Source passage below:

Book: The Nun and the Pig
The Nun and the Pig by Treive Nicholas, publisher: Amberley Books, £18.99
If you know someone who doesn't understand why Nelson Mandela matters, this is the book for you. Many people below the age of 45 know little about Apartheid South Africa (or the Soviet Union, for that matter). This memoir, by a white British man, recalls his eight months teaching disabled children at a Catholic mission in the Transkei Bantustan in 1980. It is a digestible and enjoyable introduction to the era of white minority rule with its injustices and absurdities. If the reader is unfamiliar with Apartheid, they will soon grasp why it was the focus of so much political activity among those who lived through the era, even though we were thousands of miles away.
The Apartheid state set up Transkei as a nominally independent self-ruling administration, known as a Bantustan. It was home to 2.5 million Xhosa, an ethnic group which has produced generations of the liberation movement's leaders (Mandela, Sisulu, Biko, Mbeki, Tambo).

End of Source passage.

*Required action A:*
Answer these questions using the book review.
(i) Which publisher issued the book?
(ii) For how many months did the author teach disabled children?
(iii) How many Xhosa lived in Transkei?
*Required action B:* Rewrite the book review from "Book: The Nun" up to and including "of miles away.", changing "Catholic" to "Methodist".
*Required action C:* Write what comes next in the book review, picking up after its final sentence.

Supplied information below:

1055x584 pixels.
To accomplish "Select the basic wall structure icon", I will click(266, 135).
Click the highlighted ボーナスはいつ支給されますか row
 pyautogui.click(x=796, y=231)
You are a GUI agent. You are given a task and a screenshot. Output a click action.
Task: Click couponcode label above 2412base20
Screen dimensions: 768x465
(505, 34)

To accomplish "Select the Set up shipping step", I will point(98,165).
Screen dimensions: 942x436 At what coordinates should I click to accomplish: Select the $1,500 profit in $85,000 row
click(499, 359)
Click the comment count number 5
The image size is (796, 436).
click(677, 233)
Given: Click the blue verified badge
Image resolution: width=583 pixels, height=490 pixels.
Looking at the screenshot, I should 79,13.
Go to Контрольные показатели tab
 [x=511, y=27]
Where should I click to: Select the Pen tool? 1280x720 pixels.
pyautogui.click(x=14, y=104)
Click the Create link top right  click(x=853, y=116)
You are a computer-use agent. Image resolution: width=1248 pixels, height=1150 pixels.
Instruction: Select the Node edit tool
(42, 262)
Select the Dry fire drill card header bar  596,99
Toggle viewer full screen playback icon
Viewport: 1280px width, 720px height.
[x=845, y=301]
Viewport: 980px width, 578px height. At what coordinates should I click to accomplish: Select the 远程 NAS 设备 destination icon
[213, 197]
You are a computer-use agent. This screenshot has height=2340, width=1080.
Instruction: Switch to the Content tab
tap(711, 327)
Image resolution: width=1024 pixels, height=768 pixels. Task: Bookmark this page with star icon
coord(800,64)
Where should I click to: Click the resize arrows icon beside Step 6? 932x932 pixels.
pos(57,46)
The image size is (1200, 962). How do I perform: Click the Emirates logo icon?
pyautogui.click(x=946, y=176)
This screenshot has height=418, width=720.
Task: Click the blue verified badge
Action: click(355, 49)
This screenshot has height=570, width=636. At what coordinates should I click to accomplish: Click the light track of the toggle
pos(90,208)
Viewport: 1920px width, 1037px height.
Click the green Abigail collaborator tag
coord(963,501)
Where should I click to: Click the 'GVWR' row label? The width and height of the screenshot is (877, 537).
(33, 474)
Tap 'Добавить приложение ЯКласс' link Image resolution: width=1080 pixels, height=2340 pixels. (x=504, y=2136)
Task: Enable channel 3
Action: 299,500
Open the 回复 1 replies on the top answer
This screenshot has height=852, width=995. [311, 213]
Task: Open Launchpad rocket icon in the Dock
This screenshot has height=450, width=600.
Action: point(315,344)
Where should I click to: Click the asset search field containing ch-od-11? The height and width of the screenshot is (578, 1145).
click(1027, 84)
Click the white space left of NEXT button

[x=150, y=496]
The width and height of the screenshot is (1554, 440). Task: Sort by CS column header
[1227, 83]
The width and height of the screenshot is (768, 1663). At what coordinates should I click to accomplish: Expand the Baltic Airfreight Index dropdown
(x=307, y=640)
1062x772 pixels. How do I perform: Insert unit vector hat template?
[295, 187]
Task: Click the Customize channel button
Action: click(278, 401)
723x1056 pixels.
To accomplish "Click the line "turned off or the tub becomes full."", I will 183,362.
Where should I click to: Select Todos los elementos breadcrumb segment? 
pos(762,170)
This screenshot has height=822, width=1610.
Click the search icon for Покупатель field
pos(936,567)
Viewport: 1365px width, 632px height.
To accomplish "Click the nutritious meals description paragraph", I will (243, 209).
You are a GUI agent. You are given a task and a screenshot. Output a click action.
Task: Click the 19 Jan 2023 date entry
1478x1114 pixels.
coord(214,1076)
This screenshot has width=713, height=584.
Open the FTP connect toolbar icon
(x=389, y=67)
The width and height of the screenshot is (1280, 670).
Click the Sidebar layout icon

End of Supplied information.

*Exercise result A:*
(i) Amberley Books
(ii) Eight months
(iii) 2.5 million

*Exercise result B:*
Book: The Nun and the Pig
The Nun and the Pig by Treive Nicholas, publisher: Amberley Books, £18.99
If you know someone who doesn't understand why Nelson Mandela matters, this is the book for you. Many people below the age of 45 know little about Apartheid South Africa (or the Soviet Union, for that matter). This memoir, by a white British man, recalls his eight months teaching disabled children at a Methodist mission in the Transkei Bantustan in 1980. It is a digestible and enjoyable introduction to the era of white minority rule with its injustices and absurdities. If the reader is unfamiliar with Apartheid, they will soon grasp why it was the focus of so much political activity among those who lived through the era, even though we were thousands of miles away.

*Exercise result C:*
Bantustans theoretically had their own laws, and whites and blacks were allowed to mingle, unlike in South Africa. However, many black men left Transkei in search of mining work, meaning they were away from home for months at a time, often returning to their families only once a year. Despite their absence, Nicholas notes, it was a fiercely patriarchal society in which the nuns were called on to assert their authority regularly in order to get anything done. The author admired their determination and grace under pressure, as well as their kindness to the disabled children for whom they cared.
Nicholas was 19 when he volunteered at Ikhwezi Lokusa Special School, run by Sister Mary Paule (the nun of the title - the pig was the mission's clapped-out VW bus). He is good at capturing the atmosphere in Transkei, and of popular culture in 1980, describing the physical beauty of the place, as well as the strangeness of living in a pocket of relative liberty compared to the South African state surrounding them.
His photos are superb and evocative. He is at his best when describing the political tensions, the racist system of Apartheid and how it impacted everyday life for the vast majority of citizens whose homeland it is. Whites represented only 19% of the South African population then, yet they controlled almost every aspect of the lives of the non-white population, through so-called pass laws that required them to leave white areas at the end of each day. Blacks had to step off the pavement whenever a white approached, and were perpetually subservient, underpaid, denied proper housing, education, dignity or self-determination. Many lived their whole lives in fear that they would pay the price for infringing apartheid's many discriminatory laws.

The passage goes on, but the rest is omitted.